Form minterms: For each true row, create a conjunction (AND term). If a variable is 0, negate it. If it is 1, use it as is.
- Row 1 (a=0, b=0): \(¬a ∧ ¬b\)
- Row 2 (a=0, b=1): \(¬a ∧ b\)
- Row 3 (a=1, b=0): \(a ∧ ¬b\)
Combine minterms: Combine the minterms with disjunction (OR).

Answer: The DNF is \((¬a ∧ ¬b) ∨ (¬a ∧ b) ∨ (a ∧ ¬b)\).

4.16. Obtain CNF from a Truth Table (Tutorial 1, Task 2)

Obtain the Conjunctive Normal Form (CNF) from the truth table represented by the vector \(T(a, b) = (1000)\).

Click to see the solution

Construct the truth table: The vector T(a, b) = (1000) defines the output column.

a	b	f(a,b)
0	0	1
0	1	0
1	0	0
1	1	0

Identify false rows: The function is false (value 0) for the input combinations (0,1), (1,0), and (1,1).
Form maxterms: For each false row, create a disjunction (OR term). If a variable is 0, use it as is. If it is 1, negate it.
- Row 2 (a=0, b=1): \(a ∨ ¬b\)
- Row 3 (a=1, b=0): \(¬a ∨ b\)
- Row 4 (a=1, b=1): \(¬a ∨ ¬b\)
Combine maxterms: Combine the maxterms with conjunction (AND).

Answer: The CNF is \((a ∨ ¬b) ∧ (¬a ∨ b) ∧ (¬a ∨ ¬b)\).

4.17. Construct a Truth Table (Tutorial 1, Task 3)

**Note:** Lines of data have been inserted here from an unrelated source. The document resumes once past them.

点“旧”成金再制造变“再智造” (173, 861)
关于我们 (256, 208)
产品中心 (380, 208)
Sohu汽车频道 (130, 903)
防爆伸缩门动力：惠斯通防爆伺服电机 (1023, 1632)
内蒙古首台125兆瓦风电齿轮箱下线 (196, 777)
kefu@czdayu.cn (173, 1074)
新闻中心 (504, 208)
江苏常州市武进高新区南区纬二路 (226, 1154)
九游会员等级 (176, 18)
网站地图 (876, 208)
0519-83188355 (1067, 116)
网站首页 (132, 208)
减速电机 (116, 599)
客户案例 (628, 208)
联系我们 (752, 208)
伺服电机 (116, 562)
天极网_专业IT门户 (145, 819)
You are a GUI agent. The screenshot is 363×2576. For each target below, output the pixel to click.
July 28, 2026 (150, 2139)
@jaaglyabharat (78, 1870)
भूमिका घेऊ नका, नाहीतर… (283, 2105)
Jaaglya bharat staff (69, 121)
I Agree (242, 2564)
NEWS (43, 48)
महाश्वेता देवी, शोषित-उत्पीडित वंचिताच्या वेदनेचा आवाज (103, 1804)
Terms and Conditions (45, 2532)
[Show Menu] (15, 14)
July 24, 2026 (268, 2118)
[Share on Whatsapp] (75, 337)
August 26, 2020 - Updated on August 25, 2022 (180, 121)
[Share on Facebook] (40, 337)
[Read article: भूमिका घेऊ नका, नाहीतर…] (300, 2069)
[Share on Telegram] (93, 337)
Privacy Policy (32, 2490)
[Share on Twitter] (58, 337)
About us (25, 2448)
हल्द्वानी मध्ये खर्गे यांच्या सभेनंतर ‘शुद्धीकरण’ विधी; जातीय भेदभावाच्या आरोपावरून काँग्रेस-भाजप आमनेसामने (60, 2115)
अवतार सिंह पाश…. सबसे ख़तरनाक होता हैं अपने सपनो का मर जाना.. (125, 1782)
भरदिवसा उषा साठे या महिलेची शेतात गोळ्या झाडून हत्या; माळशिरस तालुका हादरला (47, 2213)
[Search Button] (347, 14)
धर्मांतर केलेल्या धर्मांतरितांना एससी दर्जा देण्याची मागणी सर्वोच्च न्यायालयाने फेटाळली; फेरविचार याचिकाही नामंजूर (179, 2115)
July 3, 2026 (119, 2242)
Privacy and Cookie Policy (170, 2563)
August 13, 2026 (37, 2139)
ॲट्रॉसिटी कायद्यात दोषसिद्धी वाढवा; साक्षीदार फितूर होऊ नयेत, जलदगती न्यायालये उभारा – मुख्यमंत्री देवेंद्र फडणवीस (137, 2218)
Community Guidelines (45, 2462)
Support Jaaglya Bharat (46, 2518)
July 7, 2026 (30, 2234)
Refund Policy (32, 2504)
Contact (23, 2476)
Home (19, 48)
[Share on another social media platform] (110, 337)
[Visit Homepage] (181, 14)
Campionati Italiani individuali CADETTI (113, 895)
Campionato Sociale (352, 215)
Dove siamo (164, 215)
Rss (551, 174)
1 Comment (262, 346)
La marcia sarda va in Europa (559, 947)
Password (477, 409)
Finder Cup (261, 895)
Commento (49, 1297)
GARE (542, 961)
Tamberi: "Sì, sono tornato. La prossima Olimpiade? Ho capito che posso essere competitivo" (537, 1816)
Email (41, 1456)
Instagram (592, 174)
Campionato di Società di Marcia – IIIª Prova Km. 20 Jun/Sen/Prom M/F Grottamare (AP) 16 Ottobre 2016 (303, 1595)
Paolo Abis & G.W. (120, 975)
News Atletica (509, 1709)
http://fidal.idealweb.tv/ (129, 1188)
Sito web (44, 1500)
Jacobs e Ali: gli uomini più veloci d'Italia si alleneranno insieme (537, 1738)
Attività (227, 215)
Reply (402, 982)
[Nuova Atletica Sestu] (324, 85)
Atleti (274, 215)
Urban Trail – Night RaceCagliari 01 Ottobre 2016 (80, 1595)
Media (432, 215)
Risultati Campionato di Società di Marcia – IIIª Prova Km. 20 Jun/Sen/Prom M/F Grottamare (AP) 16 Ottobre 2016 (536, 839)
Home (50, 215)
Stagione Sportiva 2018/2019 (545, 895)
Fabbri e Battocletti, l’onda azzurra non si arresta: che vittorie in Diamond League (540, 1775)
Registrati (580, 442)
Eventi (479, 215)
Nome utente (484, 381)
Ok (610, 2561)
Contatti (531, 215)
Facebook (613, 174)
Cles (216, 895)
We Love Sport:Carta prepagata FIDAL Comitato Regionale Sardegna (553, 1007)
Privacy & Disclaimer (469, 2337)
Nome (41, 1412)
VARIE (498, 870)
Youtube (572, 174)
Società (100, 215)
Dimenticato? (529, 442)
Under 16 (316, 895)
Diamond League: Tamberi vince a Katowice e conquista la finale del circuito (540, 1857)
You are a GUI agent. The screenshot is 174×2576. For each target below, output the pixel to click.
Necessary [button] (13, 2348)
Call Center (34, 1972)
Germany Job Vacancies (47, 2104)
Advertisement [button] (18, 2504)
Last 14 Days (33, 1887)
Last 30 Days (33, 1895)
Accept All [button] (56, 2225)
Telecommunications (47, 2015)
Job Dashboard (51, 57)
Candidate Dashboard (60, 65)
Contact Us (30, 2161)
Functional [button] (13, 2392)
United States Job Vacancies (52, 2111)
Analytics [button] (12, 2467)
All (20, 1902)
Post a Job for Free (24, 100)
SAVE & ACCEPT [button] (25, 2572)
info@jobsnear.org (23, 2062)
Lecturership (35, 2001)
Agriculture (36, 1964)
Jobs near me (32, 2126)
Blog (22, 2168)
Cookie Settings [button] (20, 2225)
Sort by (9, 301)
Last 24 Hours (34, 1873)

Construct the full truth table for the expression \((¬a → b) ↔ (¬b ∧ c)\).

Click to see the solution

Set up columns: We need columns for variables \(a, b, c\), intermediate expressions \(¬a, ¬b, (¬a → b), (¬b ∧ c)\), and the final expression.
List input combinations: For three variables, there are \(2^3=8\) combinations.
Evaluate negations: Fill in the columns for \(¬a\) and \(¬b\).
Evaluate left side (\(¬a → b\)): This is false only when \(¬a\) is true and \(b\) is false.
Evaluate right side (\(¬b ∧ c\)): This is true only when both \(¬b\) and \(c\) are true.
Evaluate the final biconditional (\(↔\)): The result is true when both sides have the same truth value.

a	b	c	¬a	¬b	¬a → b	¬b ∧ c	(¬a → b) ↔︎ (¬b ∧ c)
0	0	0	1	1	0	0	1
0	0	1	1	1	0	1	0
0	1	0	1	0	1	0	0
0	1	1	1	0	1	0	0
1	0	0	0	1	1	0	0
1	0	1	0	1	1	1	1
1	1	0	0	0	1	0	0
1	1	1	0	0	1	0	0

Answer: The final truth values for the expression are (1, 0, 0, 0, 0, 1, 0, 0).